„Dzisiaj nie wiemy, kto wspiera Hołownię. Ci, którzy za nim stoją, mogą testować szanse na miejsce do budowy nowego ruchu politycznego w centrum już po wyborach prezydenckich” - mówi wywiadzie dla „Rzeczpospolitej” prof. Antoni Dudek, politolog z Uniwersytetu Kardynała Stefana Wyszyńskiego w Warszawie.
CZYTAJ RÓWNIEŻ: Pierwszy sondaż prezydencki Social Changes, który uwzględnienia kandydaturę Szymona Hołowni. Czy ma szanse na sukces? SPRAWDŹ wyniki
Podczas rozmowy prof. Dudek odpowiada na pytania dotyczące m.in. startu Szymona Hołowni w wyborach prezydenckich, szans Andrzeja Dudy na reelekcję, sytuacji w obozie Platformy Obywatelskiej w trakcie prawyborów.
We wszystkich wyborach prezydenckich zawsze było zapotrzebowanie na kandydata niepartyjnego, ale nigdy na takim poziomie, żeby on wygrywał wybory (…) Hołownia będzie się poruszał w przedziale poparcia 0–20 proc.
— mówi politolog.
Według wykładowcy akademickiego, jeśli Hołowni uda się zebrać podpisy i pieniądze na kampanię, to będzie odbierał głosy raczej takim kandydatom, jak Władysław Kosiniak-Kamysz czy Małgorzata Kidawa-Błońska, a nie Andrzejowi Dudzie.

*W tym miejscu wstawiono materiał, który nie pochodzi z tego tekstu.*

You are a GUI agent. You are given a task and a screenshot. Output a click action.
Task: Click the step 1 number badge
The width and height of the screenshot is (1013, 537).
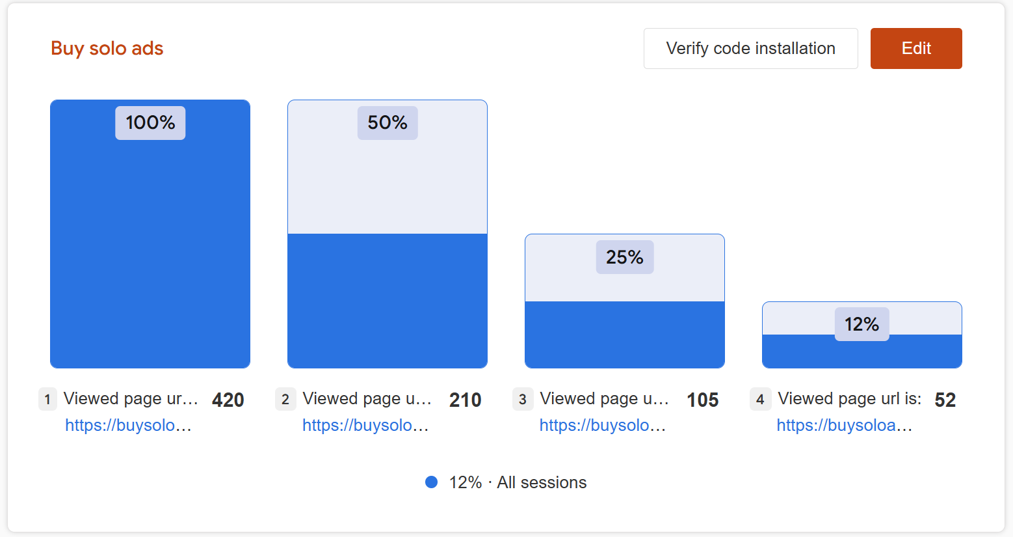tap(47, 399)
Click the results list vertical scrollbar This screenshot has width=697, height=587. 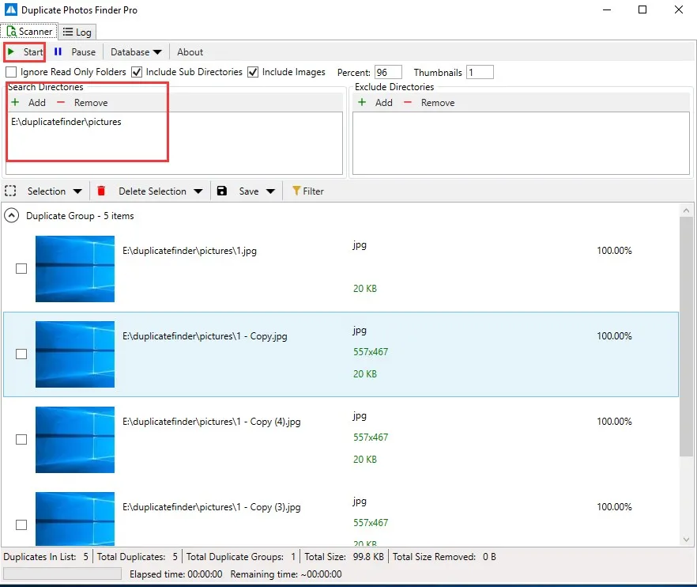pyautogui.click(x=685, y=332)
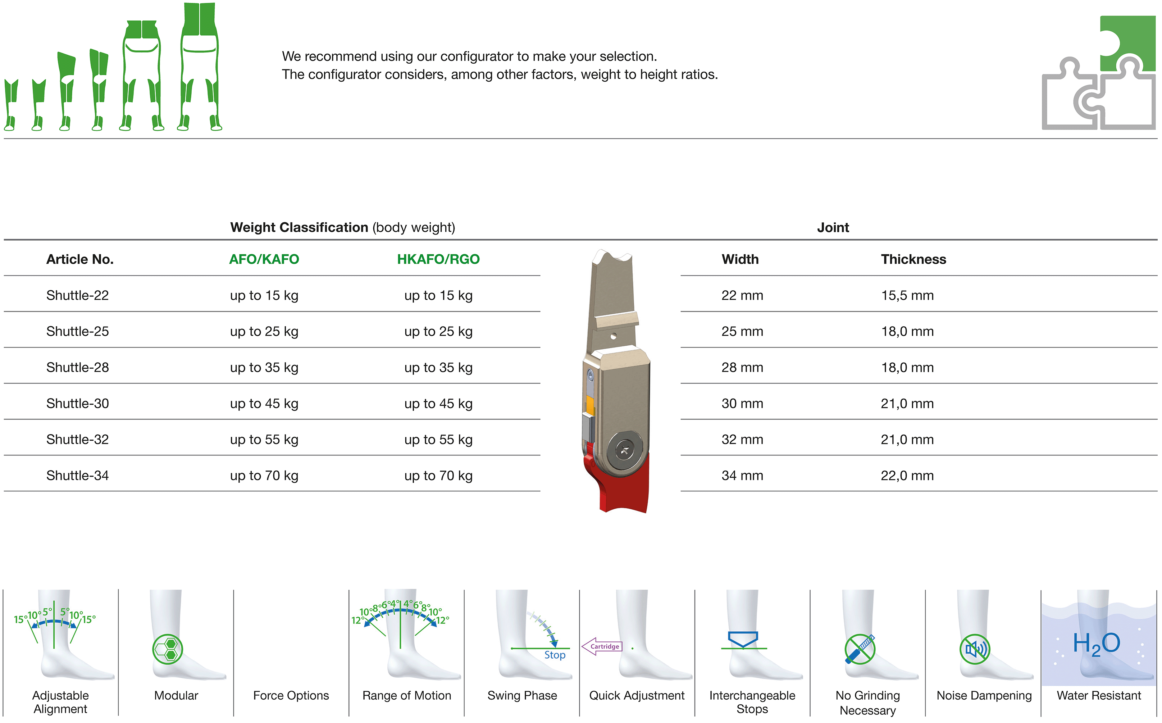This screenshot has width=1162, height=723.
Task: Click the 28 mm width cell
Action: point(742,367)

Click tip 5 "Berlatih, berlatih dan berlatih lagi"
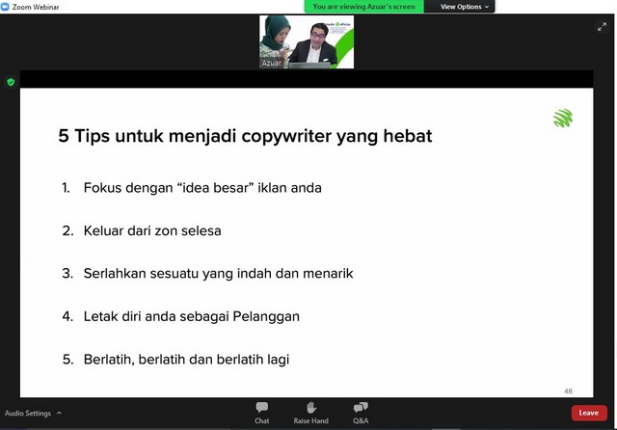[x=186, y=360]
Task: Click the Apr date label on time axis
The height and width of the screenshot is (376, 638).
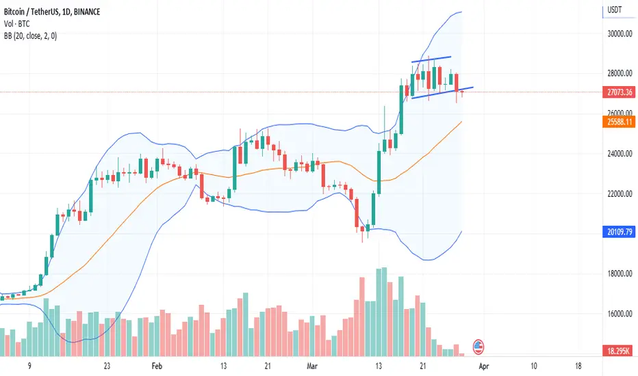Action: click(x=483, y=366)
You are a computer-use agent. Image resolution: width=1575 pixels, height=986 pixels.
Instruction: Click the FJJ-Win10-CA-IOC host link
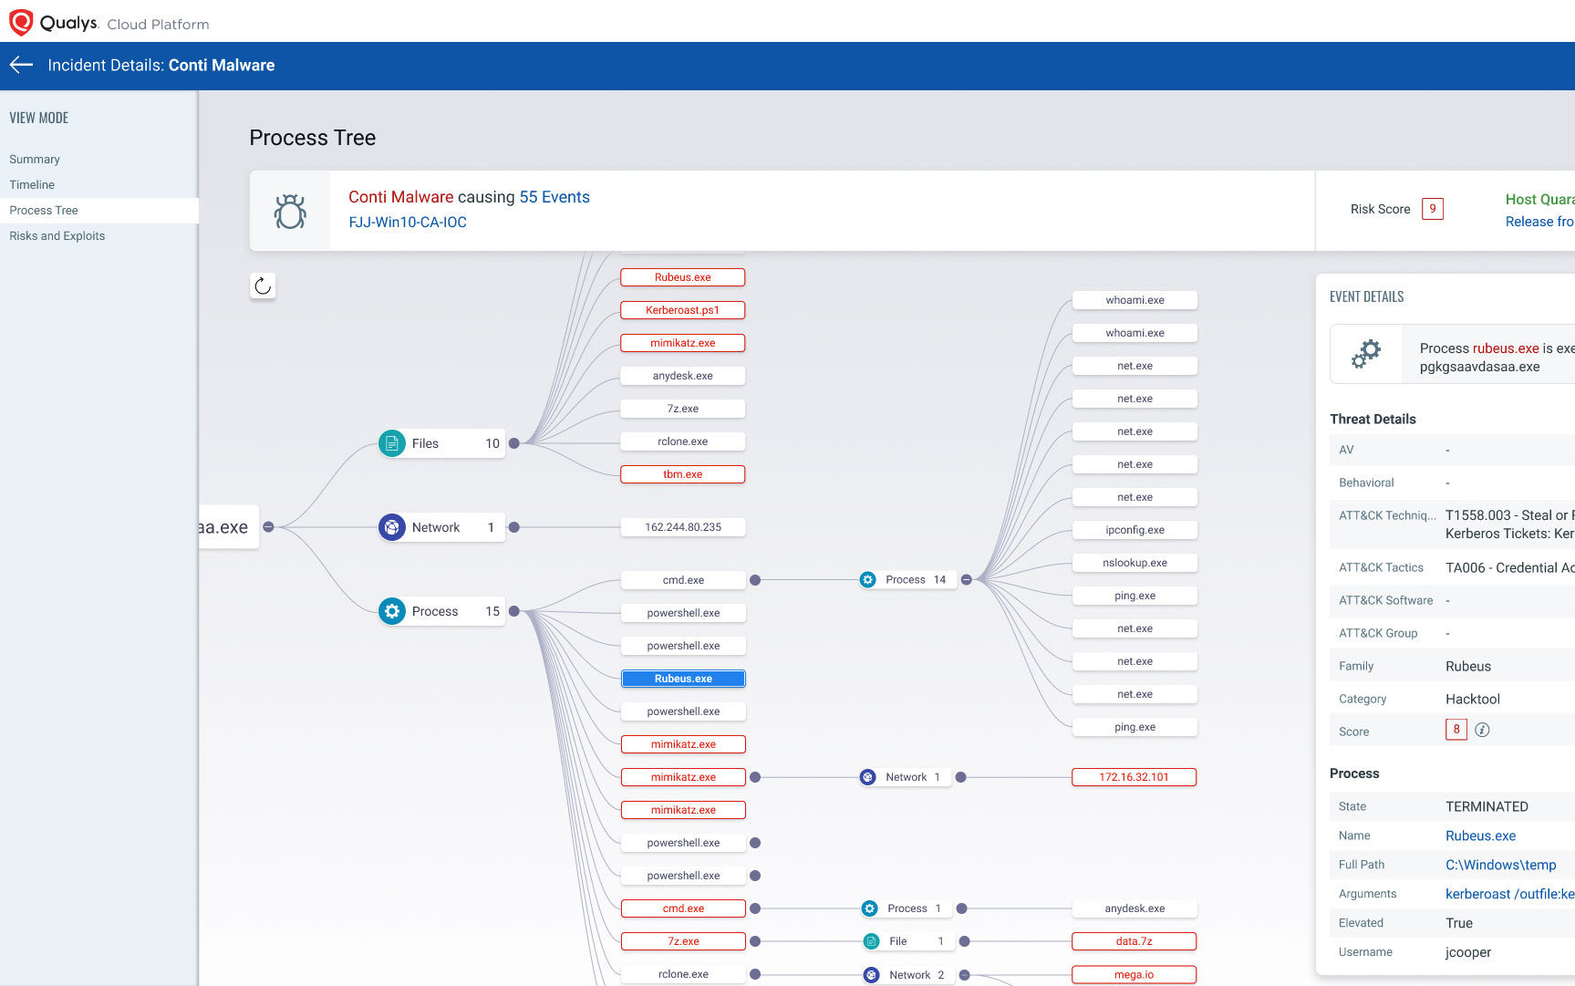(x=408, y=223)
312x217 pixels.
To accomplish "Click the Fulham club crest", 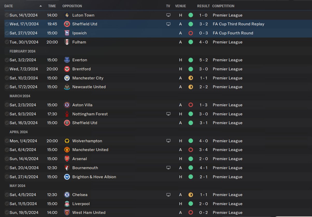I will tap(67, 42).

Dzisiaj nie wiemy, kto wspiera Hołownię. Ci, którzy za nim stoją, mogą testować szanse na miejsce do budowy nowego ruchu politycznego w centrum już po wyborach prezydenckich
— wskazuje.
CZYTAJ TAKŻE: Mucha: Dostrzegam analogie między Hołownią a Petru. Też stały za tym duże pieniądze i agencje rozmaite PR-owe
Politolog krytycznie wypowiada się o debacie prawyborczej Małgorzaty Kidawy-Błońskiej z Jackiem Jaśkowiakiem.
Było to nieudane, kandydaci słabo wypadli. Cała sala słabo wypadła. To było jakieś niewielkie miejsce, jak się nawet zestawi z entourage’em Hołowni w Teatrze Szekspirowskim, a PO dostaje grube miliony z budżetu, to wyglądało to słabo
— ocenia prof. Dudek.
CZYTAJ RÓWNIEŻ: Nikt nie zwyciężył „debaty”? Politycy PO nie mogą się zdecydować. „Jaśkowiak jest fighterem”; „Kidawa-Błońska wypadła lepiej”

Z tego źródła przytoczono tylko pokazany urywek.